--- EXCERPTED TEXT ---
════════════════════
The present invention attempts to achieve this object by a drainage body
comprising: a plurality
of substantially identically shaped surface units including a plurality of
base units and a plurality
of substantially identically shaped top units which are combinable with each
other in an
installation spacing (DE) by way of spacers, wherein the spacers are disposed
in such a manner
on the surface units that the base units and the top units are layable so as
to be overlapping
one another in a masonry bond, wherein the base units are shifted with respect
to and are
fixed to the top units for forming said drainage body, and wherein the spacers
are formed as
hollow bodies.
In particular, the present invention attempts to achieve this object by a
drainage body having at
least two substantially identically shaped surface units, that is a base unit
and a substantially
identically shaped top unit, which are combinable with one another an
installation spacing by
way of spacers, whereby the spacers are disposed on the surface units in such
a manner that
the base units and the top units can be laid overlapping one another in the
manner of a
masonry bond.
This special moulding of the spacers ensures that the surface units stand
considerably more
stably on top of one another. As a result, not only is it possible for higher
loads to be absorbed
from the surface but it is also possible to construct seepage systems that are
still stable and
which (temporarily) store a larger volume of water.
════════════════════
--- EXERCISE SET ---
#1 According to the drainage body text, what does the special moulding of the spacers ensure?
#2 Transcribe the drainage body text starting at "This special moulding" and ending at "volume of water.".

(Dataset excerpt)
════════════════════
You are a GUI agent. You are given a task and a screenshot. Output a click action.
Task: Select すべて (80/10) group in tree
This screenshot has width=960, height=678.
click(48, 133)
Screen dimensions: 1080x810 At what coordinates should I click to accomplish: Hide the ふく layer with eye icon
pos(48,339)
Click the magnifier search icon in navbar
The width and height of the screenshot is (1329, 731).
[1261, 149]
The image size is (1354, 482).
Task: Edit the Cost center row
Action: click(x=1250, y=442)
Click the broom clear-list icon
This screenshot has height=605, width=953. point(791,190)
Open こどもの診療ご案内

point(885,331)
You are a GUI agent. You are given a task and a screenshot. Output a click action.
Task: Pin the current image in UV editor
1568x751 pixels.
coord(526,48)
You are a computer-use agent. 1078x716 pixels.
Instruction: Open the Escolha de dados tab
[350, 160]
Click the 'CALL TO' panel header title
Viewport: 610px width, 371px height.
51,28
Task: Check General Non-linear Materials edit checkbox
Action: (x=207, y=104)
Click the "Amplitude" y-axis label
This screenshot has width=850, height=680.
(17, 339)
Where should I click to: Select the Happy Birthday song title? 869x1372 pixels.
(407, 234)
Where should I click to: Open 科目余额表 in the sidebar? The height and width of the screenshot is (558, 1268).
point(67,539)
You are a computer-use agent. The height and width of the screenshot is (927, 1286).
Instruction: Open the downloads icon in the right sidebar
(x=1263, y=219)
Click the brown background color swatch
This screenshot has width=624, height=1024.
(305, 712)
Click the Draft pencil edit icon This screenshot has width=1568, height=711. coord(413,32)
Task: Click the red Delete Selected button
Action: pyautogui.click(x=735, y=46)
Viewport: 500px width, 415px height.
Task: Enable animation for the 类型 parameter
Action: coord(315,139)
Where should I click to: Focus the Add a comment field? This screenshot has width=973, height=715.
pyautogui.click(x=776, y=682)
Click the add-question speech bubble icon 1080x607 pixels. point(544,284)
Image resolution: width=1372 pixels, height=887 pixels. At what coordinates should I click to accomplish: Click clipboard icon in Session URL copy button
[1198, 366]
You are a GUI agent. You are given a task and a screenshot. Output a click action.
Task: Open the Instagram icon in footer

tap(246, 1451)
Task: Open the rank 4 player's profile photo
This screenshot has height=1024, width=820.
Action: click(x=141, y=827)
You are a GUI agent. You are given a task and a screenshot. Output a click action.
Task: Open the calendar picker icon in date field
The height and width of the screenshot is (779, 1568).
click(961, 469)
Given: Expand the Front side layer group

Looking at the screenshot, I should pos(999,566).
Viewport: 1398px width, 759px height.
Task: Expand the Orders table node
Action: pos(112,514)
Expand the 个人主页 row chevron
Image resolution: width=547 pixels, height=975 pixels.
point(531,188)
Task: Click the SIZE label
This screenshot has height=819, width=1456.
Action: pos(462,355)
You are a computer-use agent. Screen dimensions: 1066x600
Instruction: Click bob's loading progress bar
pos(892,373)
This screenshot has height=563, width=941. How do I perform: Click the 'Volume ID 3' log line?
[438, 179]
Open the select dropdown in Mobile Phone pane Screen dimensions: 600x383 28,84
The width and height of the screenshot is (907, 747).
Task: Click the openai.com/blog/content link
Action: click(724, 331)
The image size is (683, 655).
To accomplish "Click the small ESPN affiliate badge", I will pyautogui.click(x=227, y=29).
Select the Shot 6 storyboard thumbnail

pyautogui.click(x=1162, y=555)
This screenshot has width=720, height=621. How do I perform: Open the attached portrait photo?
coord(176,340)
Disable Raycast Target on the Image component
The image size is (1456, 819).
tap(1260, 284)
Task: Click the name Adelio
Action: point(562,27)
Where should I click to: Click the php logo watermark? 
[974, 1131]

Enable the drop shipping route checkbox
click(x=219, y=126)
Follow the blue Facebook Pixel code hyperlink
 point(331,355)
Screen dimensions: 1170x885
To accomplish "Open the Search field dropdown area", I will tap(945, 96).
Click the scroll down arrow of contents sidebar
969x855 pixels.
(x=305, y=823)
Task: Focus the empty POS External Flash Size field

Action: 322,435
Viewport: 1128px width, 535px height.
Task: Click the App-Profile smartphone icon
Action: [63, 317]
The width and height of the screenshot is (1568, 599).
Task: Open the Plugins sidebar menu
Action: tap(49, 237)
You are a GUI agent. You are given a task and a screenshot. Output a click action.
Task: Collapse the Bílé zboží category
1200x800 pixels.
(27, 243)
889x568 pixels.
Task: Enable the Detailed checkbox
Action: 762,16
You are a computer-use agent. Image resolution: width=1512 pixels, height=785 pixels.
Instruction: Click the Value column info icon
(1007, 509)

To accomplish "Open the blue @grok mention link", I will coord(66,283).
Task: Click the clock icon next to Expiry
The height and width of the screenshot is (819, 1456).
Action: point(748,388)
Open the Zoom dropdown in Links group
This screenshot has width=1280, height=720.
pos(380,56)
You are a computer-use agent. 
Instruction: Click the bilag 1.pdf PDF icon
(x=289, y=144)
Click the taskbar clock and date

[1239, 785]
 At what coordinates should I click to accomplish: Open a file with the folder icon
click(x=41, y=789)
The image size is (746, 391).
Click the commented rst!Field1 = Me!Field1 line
════════════════════
--- EXERCISE ANSWERS ---
#1 It ensures that the surface units stand considerably more stably on top of one another.

#2
This special moulding of the spacers ensures that the surface units stand
considerably more
stably on top of one another. As a result, not only is it possible for higher
loads to be absorbed
from the surface but it is also possible to construct seepage systems that are
still stable and
which (temporarily) store a larger volume of water.